> **TASK GOAL**
Find the line holding "Identify the click" in the entries below. Give it again exactly, along with every line after it up to and including the line holding "[Anmeldung]".

START THE RECORDS

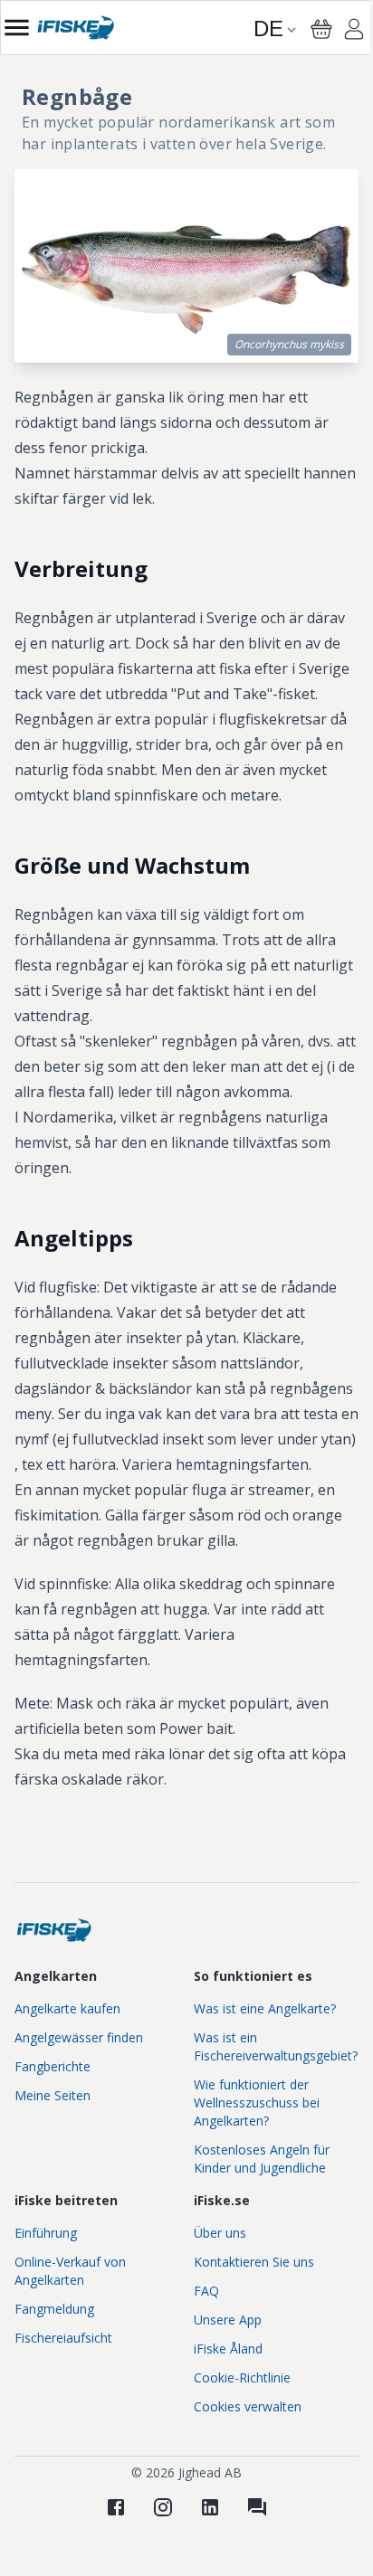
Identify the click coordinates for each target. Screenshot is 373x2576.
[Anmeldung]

END THE RECORDS
START THE RECORDS

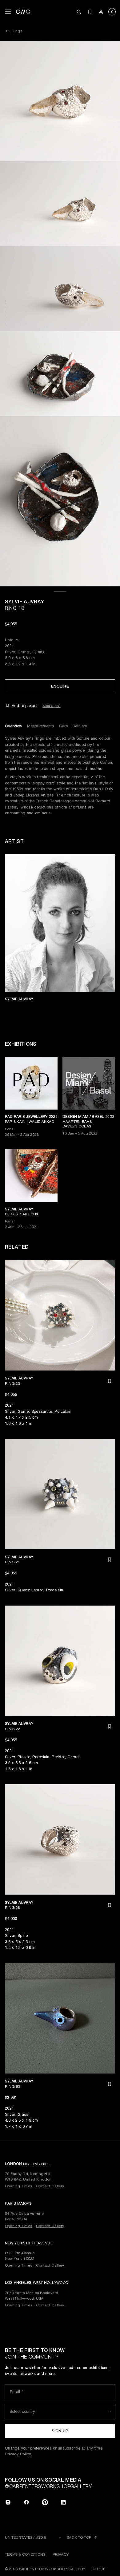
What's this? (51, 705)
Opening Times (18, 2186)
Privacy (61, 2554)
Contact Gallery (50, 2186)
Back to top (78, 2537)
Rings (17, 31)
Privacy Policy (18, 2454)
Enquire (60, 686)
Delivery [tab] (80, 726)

END THE RECORDS
START THE RECORDS

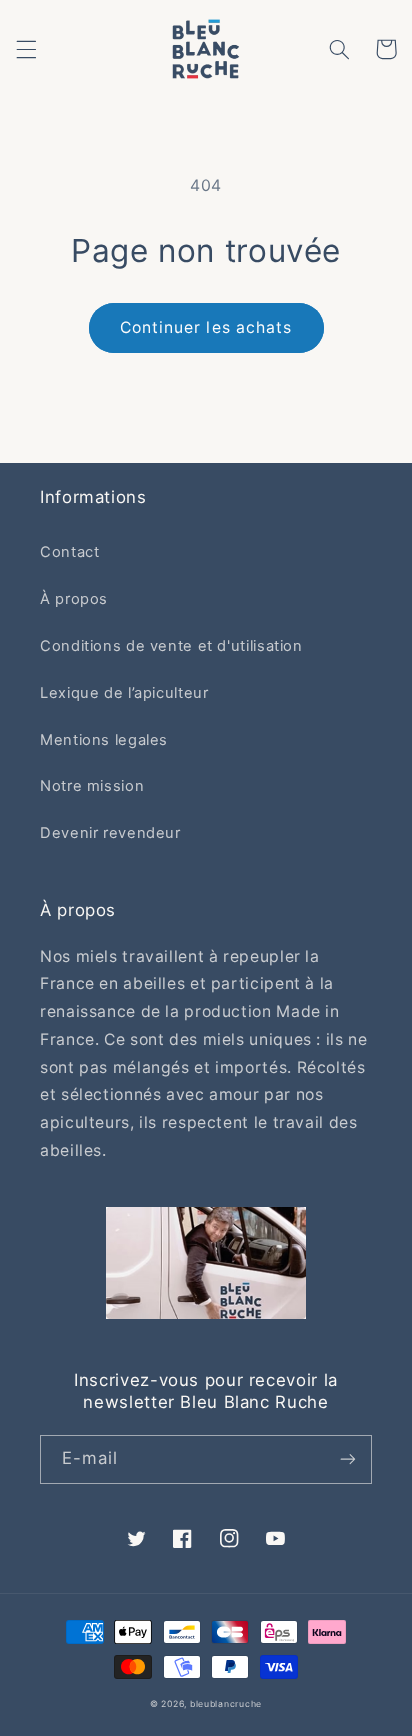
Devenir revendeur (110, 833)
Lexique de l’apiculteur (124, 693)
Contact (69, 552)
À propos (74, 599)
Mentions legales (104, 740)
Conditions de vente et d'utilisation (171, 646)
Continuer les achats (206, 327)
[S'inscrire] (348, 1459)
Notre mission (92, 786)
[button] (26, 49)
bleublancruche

END THE RECORDS

> **THE COMPLETED TASK**
Identify the click coordinates for each target. Screenshot is 373x2576.
[Anmeldung]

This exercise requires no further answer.